Does anyone have any information about the 'official' technique when using water as a stop bath when developing in a Paterson 35mm tank?

Is it fill/invert/empty three times or something like that?

Thanks,
Christian
 
It's not really a stop, more of a way of washing the tank and (slightly) prolonging the life of the fixer.

There is little point in washing more than once -- indeed, the shorter the wash, within reason, the better, as you are not allowing the developer to keep on acting in an attenuated fashion. Agitation is utterly uncritical. A few seconds (15 to 30 -- doesn't matter as long as you're consistent) of sloshing around (inversions or rotations) is all you need.

Cheers,

Roger
 
Nothing "official", but I've been using a water stop for some time. I fill the tank, invert for 60 seconds, then dump the water.

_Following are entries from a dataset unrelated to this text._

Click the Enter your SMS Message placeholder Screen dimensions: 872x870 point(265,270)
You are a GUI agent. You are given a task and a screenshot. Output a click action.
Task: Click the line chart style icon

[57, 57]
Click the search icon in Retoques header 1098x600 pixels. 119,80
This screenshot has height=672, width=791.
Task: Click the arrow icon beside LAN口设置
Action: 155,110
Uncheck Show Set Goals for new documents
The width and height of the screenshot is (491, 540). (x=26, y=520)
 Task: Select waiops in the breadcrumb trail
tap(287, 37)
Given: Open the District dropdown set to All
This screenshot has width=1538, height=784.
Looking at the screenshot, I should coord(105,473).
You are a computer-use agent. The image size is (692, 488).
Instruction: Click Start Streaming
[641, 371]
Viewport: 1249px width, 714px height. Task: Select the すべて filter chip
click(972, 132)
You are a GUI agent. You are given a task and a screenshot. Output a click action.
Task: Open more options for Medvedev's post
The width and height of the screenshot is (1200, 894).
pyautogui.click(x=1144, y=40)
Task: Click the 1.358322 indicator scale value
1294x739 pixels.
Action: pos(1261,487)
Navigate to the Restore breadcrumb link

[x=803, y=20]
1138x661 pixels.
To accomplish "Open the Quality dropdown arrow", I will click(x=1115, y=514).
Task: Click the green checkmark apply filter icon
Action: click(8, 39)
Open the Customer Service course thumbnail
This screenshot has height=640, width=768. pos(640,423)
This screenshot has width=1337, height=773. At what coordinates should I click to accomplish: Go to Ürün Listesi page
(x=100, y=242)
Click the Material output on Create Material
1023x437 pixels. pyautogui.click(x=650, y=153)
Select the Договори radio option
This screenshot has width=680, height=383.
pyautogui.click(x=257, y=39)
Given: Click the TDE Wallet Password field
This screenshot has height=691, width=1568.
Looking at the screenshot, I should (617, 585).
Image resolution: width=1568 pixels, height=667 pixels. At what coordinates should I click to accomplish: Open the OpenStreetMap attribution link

It has worked well enough for me over the past few years.

I use Rodinal 1+100 or PC-TEA 1+50 for the developer - both having typical development times of 10 minutes or more. With a shorter development time and/or more aggressive developer, the technique I use may not be appropriate.
 
Technically speaking, water cannot be a stop bath since it does not really neutralise the developer. Stop bath has to be acidic to really arrest the action of developer and stop it completely.

Water will just rinse the developer off. Fill and dump cycles of three or more times takes the developer out retained by the reel, tank, and film itself. Each fill and dump takes away part of this leaving a small part behind. More fill and dumps leaves less and less, making the environment inside the tank more friendly for the fixer.

How many times you do this depends on the developer you use. Dilute developers tend to be easier to wash off than highly alkaline more concentrated ones. For example, if you are using one of the carbonate Metol Hydroquinone "universal" developers like D72 (if you have reason to use it all!), you'd need to rinse more thoroughly than if you use Microdol 1+3 or D76 1+3.

The use of water rinse instead of stop makes it imperative to agitate the film in the fixer for the first 30 seconds or even full minute. This ensures that the acid in the fixer neutralises the developer fully and leaves no alkalinity to make it totally stop. Some active developer retained in the emulsion, even when the film is in the fixer can continue to develop where it's retained and create uneven densities in the negative.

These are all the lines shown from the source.